As in the title, i have to compute $\int_{-\infty}^{+\infty}\frac{x^2}{(x^2-\sqrt{2}x+1)(x^2+1)^{\alpha}}dx$ for $\frac{1}{2}<\alpha<1$. I tried passing to the complex plane using a contour similar to the one in the following picture with the small circle around the branch point $i$. The problem is that by doing so, i get other integrals which i can't compute and I'm stuck.
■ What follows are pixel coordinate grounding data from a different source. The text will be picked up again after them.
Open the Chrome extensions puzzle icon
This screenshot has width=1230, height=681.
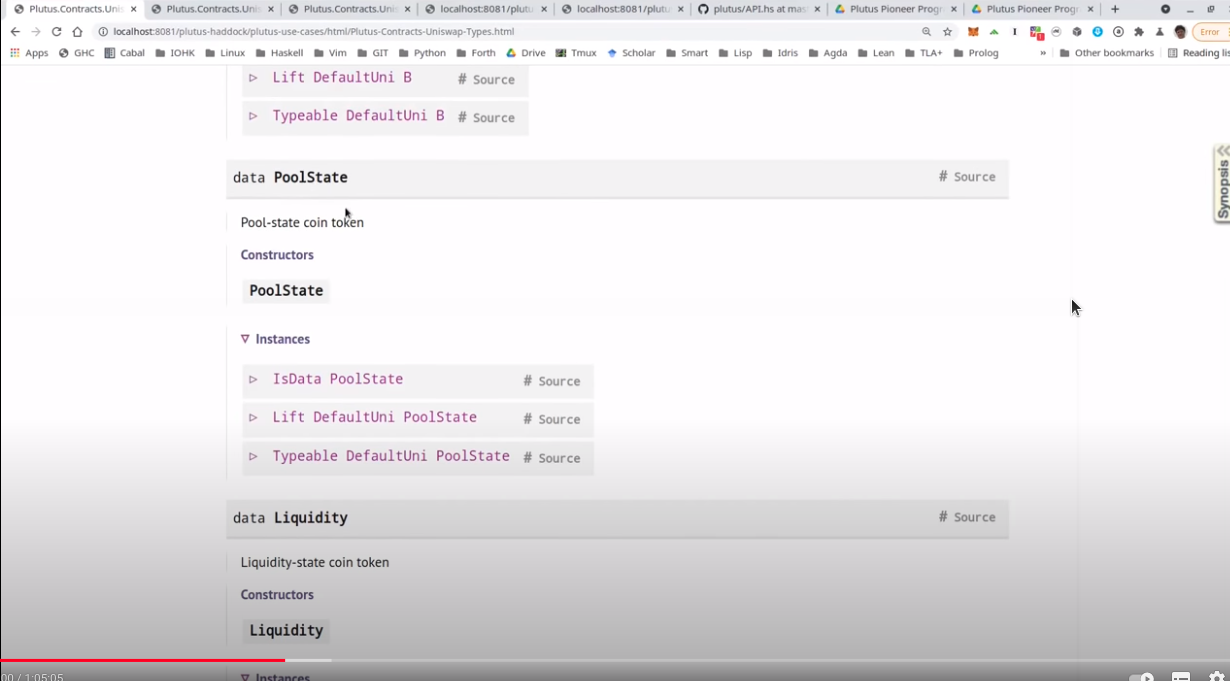[1138, 32]
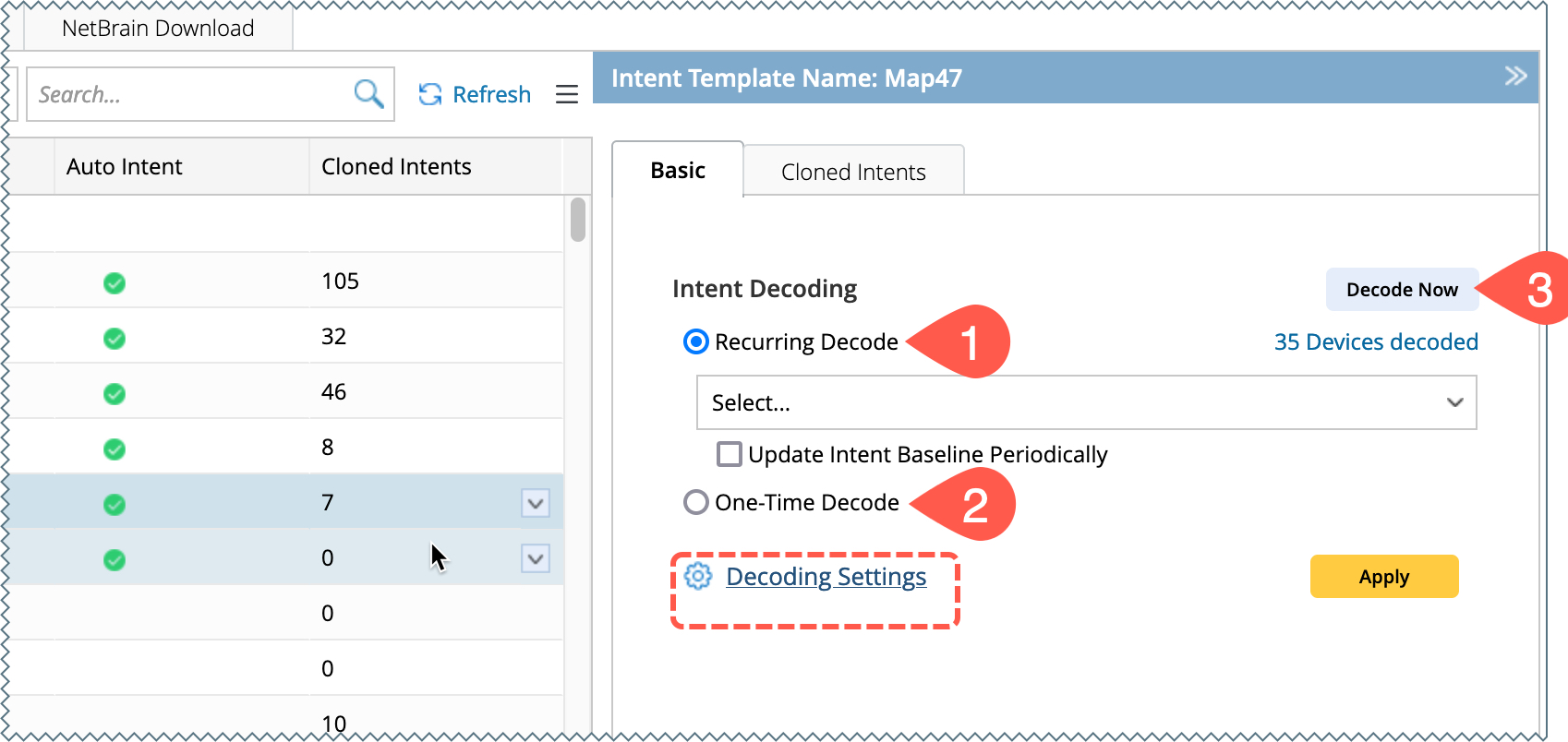Image resolution: width=1568 pixels, height=742 pixels.
Task: Click the Decoding Settings gear icon
Action: [698, 576]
Should i choose an other path?

Answer 1

Somewhat more generally, write $$ \frac{x^2}{(x^2 - b x + 1)(x^2+1)^a} = \sum_{k=0}^\infty \frac{b^k x^{k+2}}{(x^2+1)^{a+k+1}}$$ for $|b| < 2$.
Note that $$\int_{-\infty}^\infty \frac{b^k x^{k+2}}{(x^2+1)^{a+k+1}} \; dx = \cases{0 & if $k$ is odd\cr \dfrac{b^k \Gamma(a+k/2 - 1/2) \Gamma((k+3)/2)}{\Gamma(a+k+1)} & otherwise}$$ Then we should have $$ \int_{-\infty}^\infty \frac{x^2}{(x^2-bx+1)(x^2+1)^a} \; dx = \sum_{j=0}^\infty \frac{b^{2j} \Gamma(a + j - 1/2) \Gamma(j+3/2)}{\Gamma(a+2j+1)}$$

This can be written as a hypergeometric

$$ \frac{\sqrt{\pi}\;\Gamma(a-1/2)}{2 \;\Gamma(a+1)} {}_3F_2(1,3/2,a-1/2; 1+a/2, (1+a)/2; b^2/4) $$

but I don't know if there is a closed-form expression in terms of more standard functions. Maple doesn't seem to find one.

Answer 2

Another solution from a CAS. $$I_\alpha=\int_{-\infty}^{+\infty}\frac{x^2}{(x^2-x\sqrt{2}+1)(x^2+1)^{\alpha}}dx$$ $$I_\alpha= 2^{\frac{1-\alpha}{2}}\pi \sin \left(\frac{\pi \alpha }{4}\right)+2 \sqrt{\pi }\,\frac{ \Gamma \left(\alpha -\frac{1}{2}\right) }{\Gamma (\alpha -1)}\,\,_3F_2\left(1,\frac{2\alpha-1 }{4},\frac{2\alpha+1 }{4};\frac{3}{4},\frac{5}{4};-1\right)$$ which, for sure, is discontinuous for $\alpha=\frac12$ since, in this case, the expansion of the integrand is $$\frac{1}{x}+\frac{\sqrt{2}}{x^2}+O\left(\frac{1}{x^3}\right)$$